Techno Poetry Festival 2002.

. Art

02:04:02 Techno Poetry Festival 2002.
For two days (April 1st and 2nd) takes place at the Wesley Center for New Media at Georgia Tech in Atlanta (USA), the Techno Poetry Festival 2002 , an exhibition of net art and electronic art that focuses on literature and storytelling its focal point.

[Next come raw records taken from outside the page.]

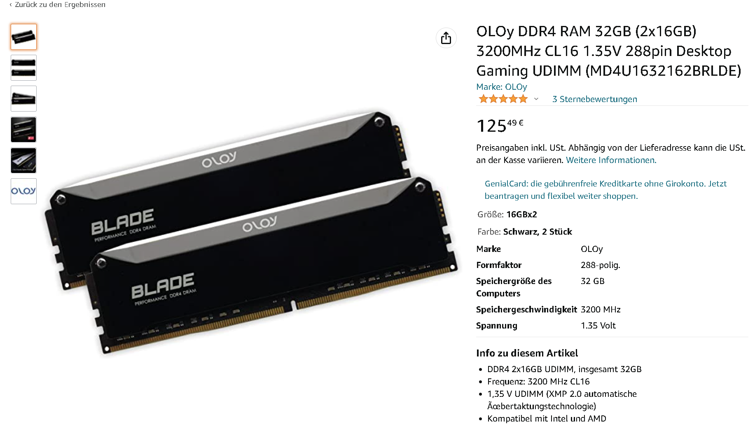Select the fourth dark lifestyle thumbnail
Image resolution: width=755 pixels, height=424 pixels.
tap(23, 129)
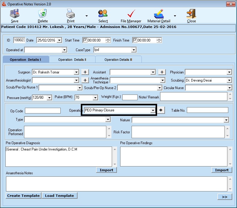The width and height of the screenshot is (237, 208).
Task: Click the Save toolbar icon
Action: 14,14
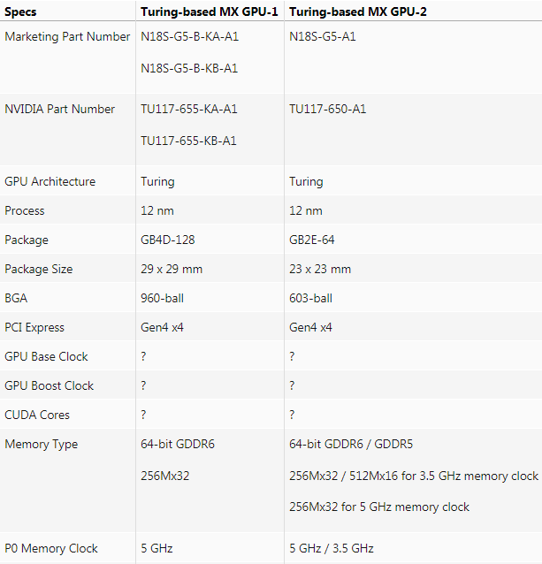This screenshot has width=542, height=564.
Task: Click the 29 x 29 mm size
Action: [172, 270]
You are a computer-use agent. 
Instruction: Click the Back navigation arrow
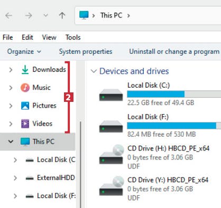pyautogui.click(x=8, y=16)
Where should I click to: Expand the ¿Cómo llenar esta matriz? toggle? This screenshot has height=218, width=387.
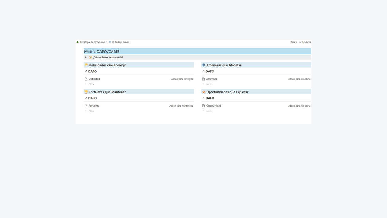point(86,57)
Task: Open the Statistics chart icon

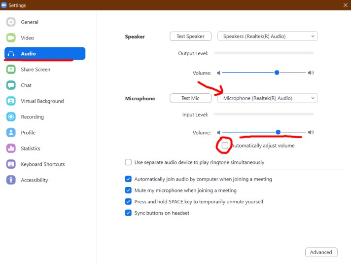Action: (11, 149)
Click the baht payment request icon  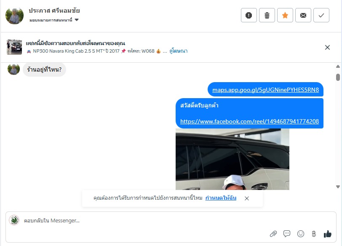coord(314,234)
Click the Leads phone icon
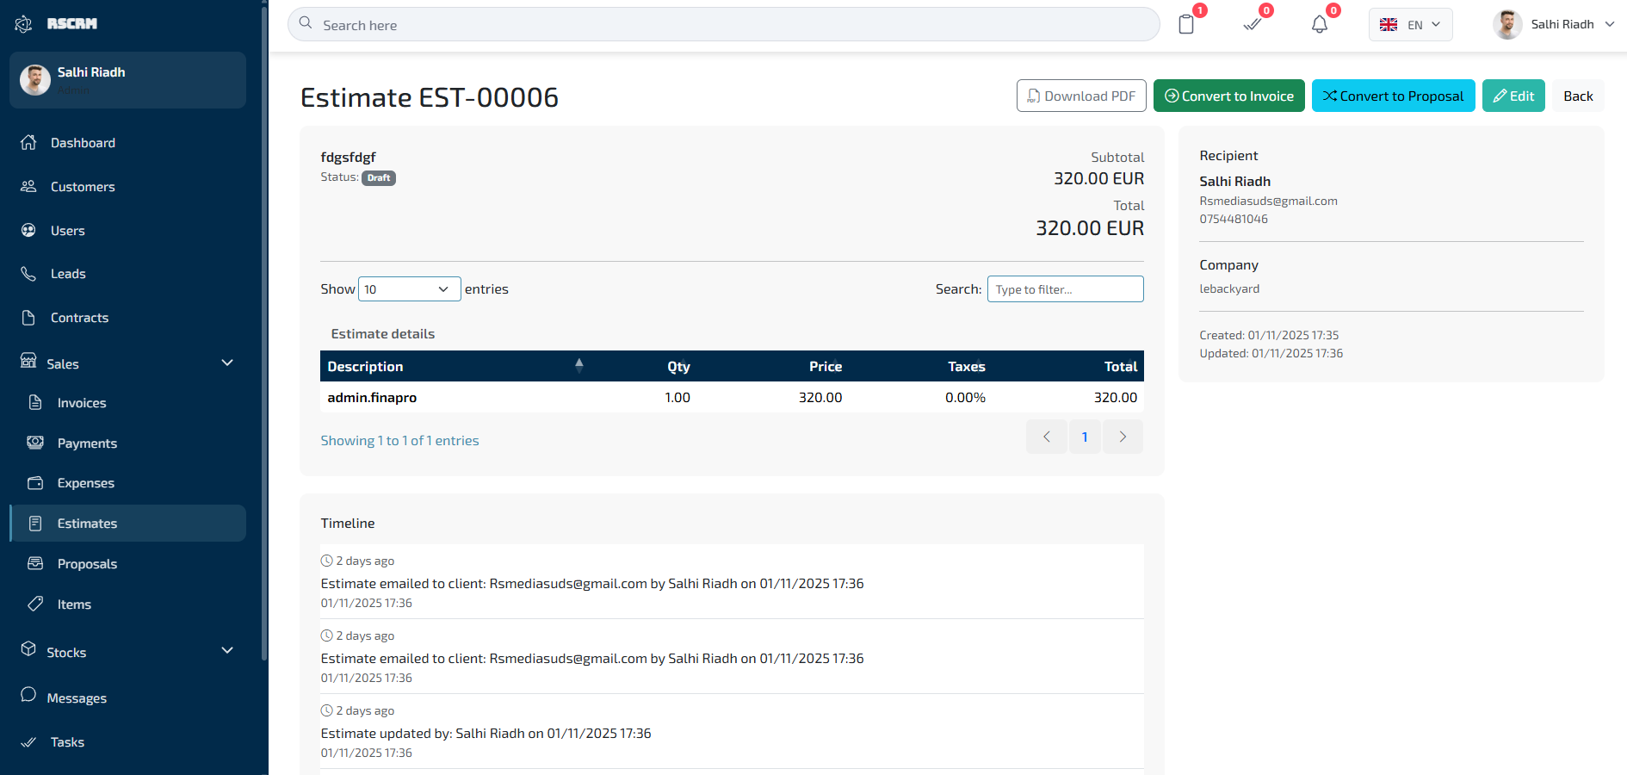Image resolution: width=1627 pixels, height=775 pixels. 28,274
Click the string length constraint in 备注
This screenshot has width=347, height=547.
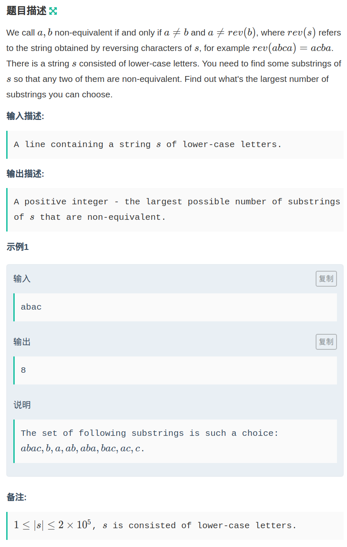[52, 525]
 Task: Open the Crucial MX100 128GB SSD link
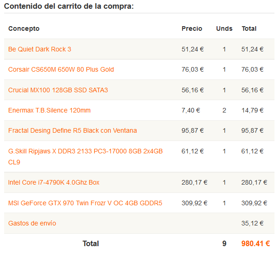coord(58,90)
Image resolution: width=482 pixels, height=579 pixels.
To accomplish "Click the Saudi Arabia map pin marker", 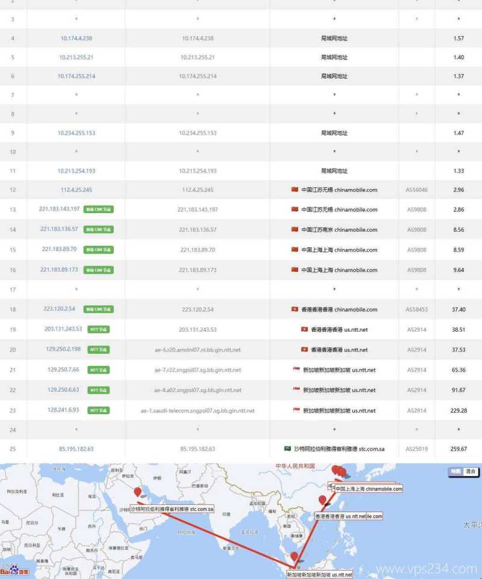I will pos(138,493).
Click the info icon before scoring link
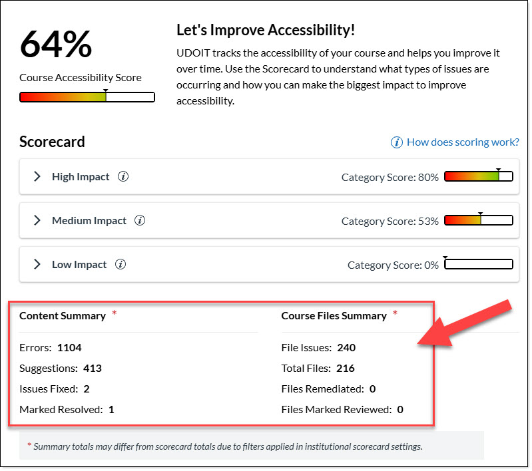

The artists in the exhibition are John Cayley, with 'riverisland', a work in which a Chinese poem is transformed through transcripts algorithmic and 'Speaking Clocks', in which a clock generates the language that can be used to describe the same time; Diane Gromala with 'Biomorphic Typography', an installation in which the user is connected with biofeedback devices that deforms accordingly font with which writes the same in real time, making reference to heartbeat, respiration and galvanic skin sensitivity; Eduardo Kac with 'Genesis' (see Genes artist stream ); Eugene Thacker with 'Biotech Hobbyist', a collective that studies interdisclipinare interventions 'low-tech' on modern biotechnology, Camille Utterback with 'Text Rain', developed in conjunction with Romy Archituv, an installation in which users interact with a projected video playing with the flood of letters that fall from above, based on the poem 'You Talk' Evan Zimroth and, finally, Sha Xin Wei with 'Hubbub', ( in the image) an installation which combines speech recognition with dynamic typography and videos projected to explore the boundaries between writing and language. This evening, the festival ends with the performance of the famous musician and choreographer Pauline Oliveros, the researcher at the Banff Center for the Arts of virtual environments and computerized coreography Yakov Sharir, and Diana Reed Slattery, author of Glide, a visual language for the dance.